* INSTRUCTIONS FOR THE TASK
Nothing but an exact copy is asked for: the lines in the material below from the one with "Instruction: Click the microphone" through the one with "Given: Select the モバイル相談ナッジ strategy card", pictures excluded.

-------- DATASET EXCERPTS --------

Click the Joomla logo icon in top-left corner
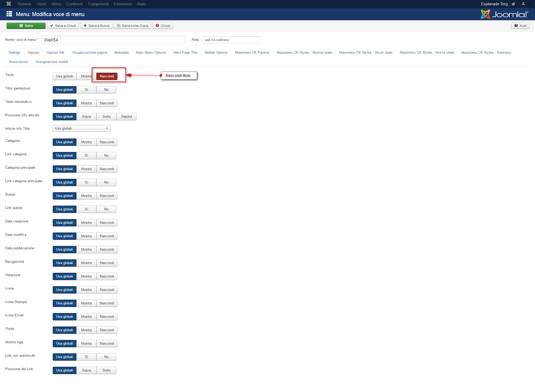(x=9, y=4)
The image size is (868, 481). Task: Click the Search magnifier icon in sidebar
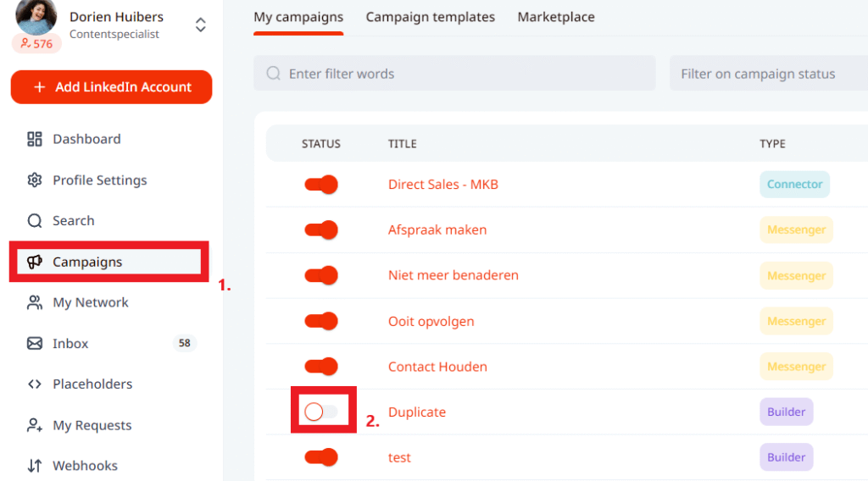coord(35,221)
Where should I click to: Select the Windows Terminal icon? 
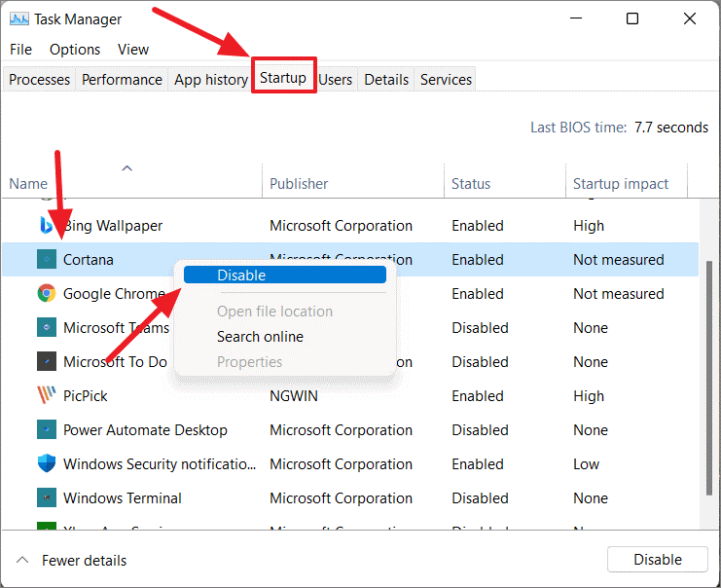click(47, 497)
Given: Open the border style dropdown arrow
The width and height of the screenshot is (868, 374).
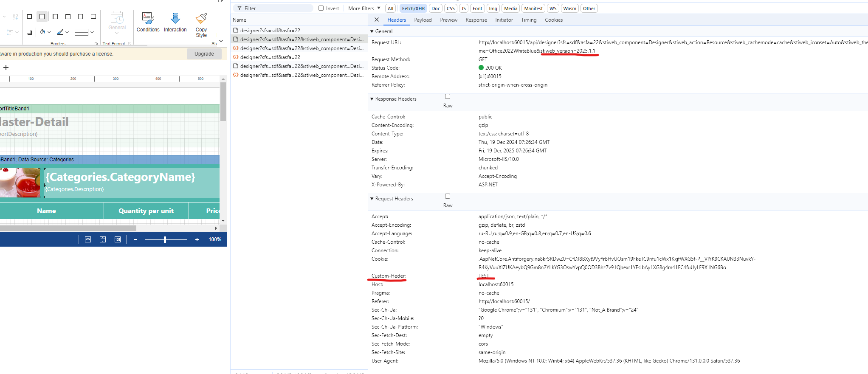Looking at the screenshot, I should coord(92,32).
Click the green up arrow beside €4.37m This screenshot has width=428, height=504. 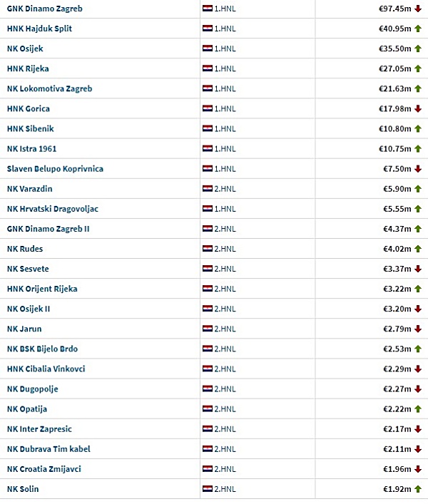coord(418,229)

--------
-------- DATASET EXCERPTS --------

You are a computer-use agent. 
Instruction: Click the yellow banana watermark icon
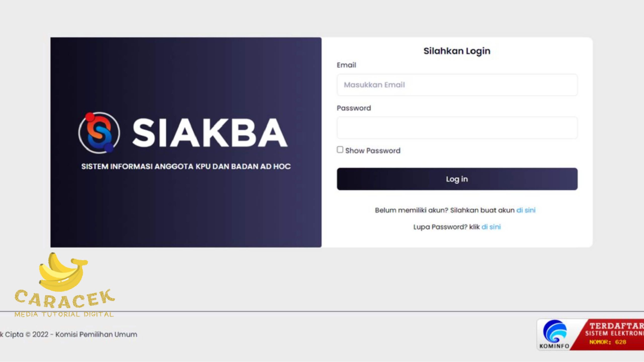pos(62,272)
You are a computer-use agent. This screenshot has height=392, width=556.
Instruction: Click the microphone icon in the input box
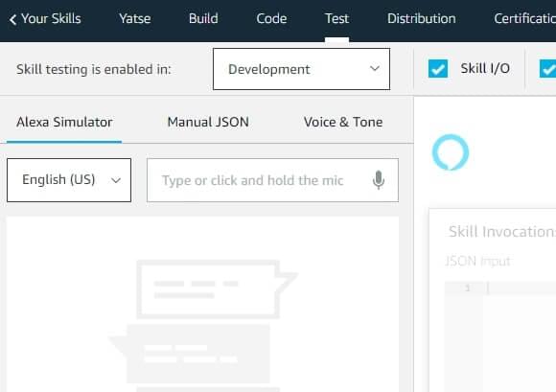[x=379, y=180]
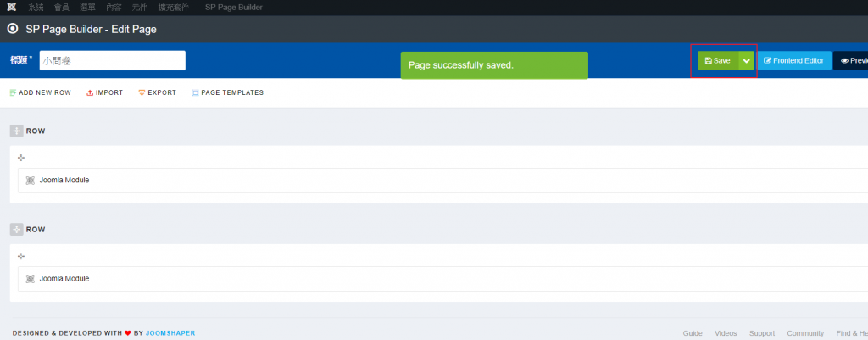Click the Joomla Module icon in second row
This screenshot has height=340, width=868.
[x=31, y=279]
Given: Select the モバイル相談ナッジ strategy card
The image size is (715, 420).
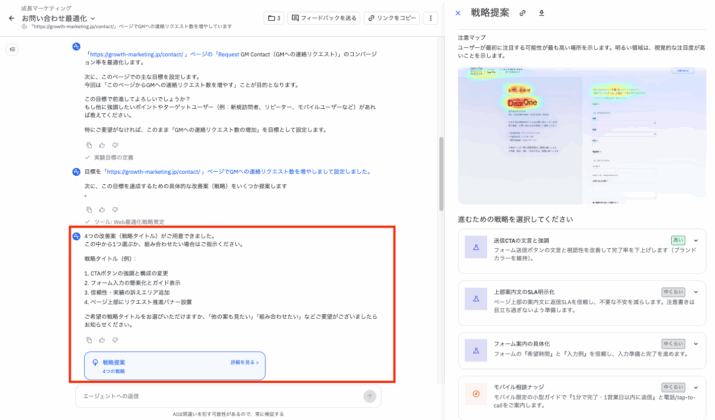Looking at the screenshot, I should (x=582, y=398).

--------
-------- DATASET EXCERPTS --------

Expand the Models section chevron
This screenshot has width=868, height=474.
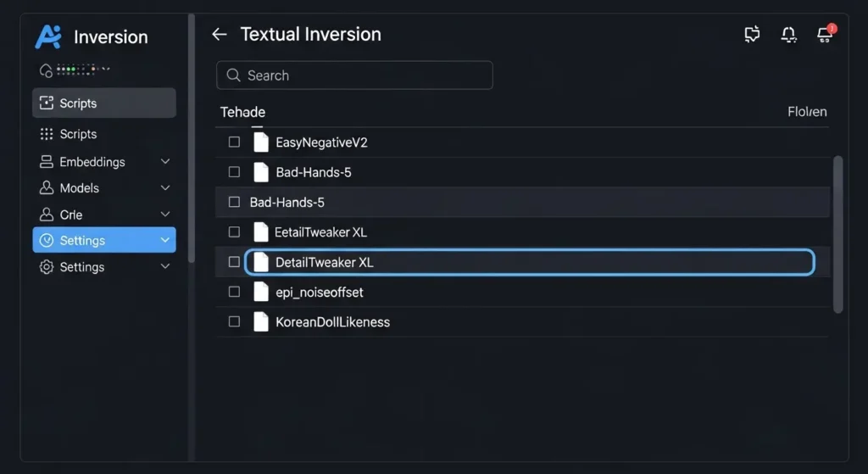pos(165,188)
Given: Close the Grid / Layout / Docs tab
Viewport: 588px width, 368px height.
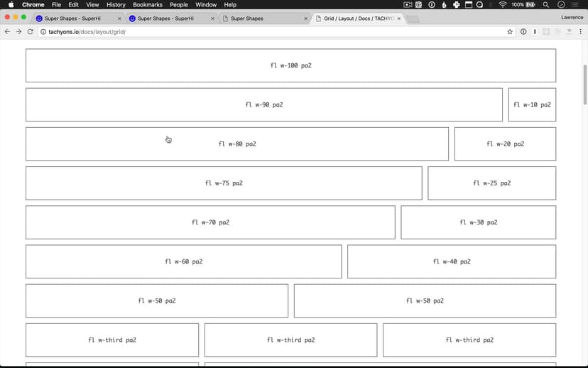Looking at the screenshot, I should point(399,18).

--------

* TASK RESPONSE
Instruction: Click the microphone icon in the input box
[x=379, y=180]
Click the Joomla Module icon in second row
This screenshot has height=340, width=868.
[x=31, y=279]
Given: Select the モバイル相談ナッジ strategy card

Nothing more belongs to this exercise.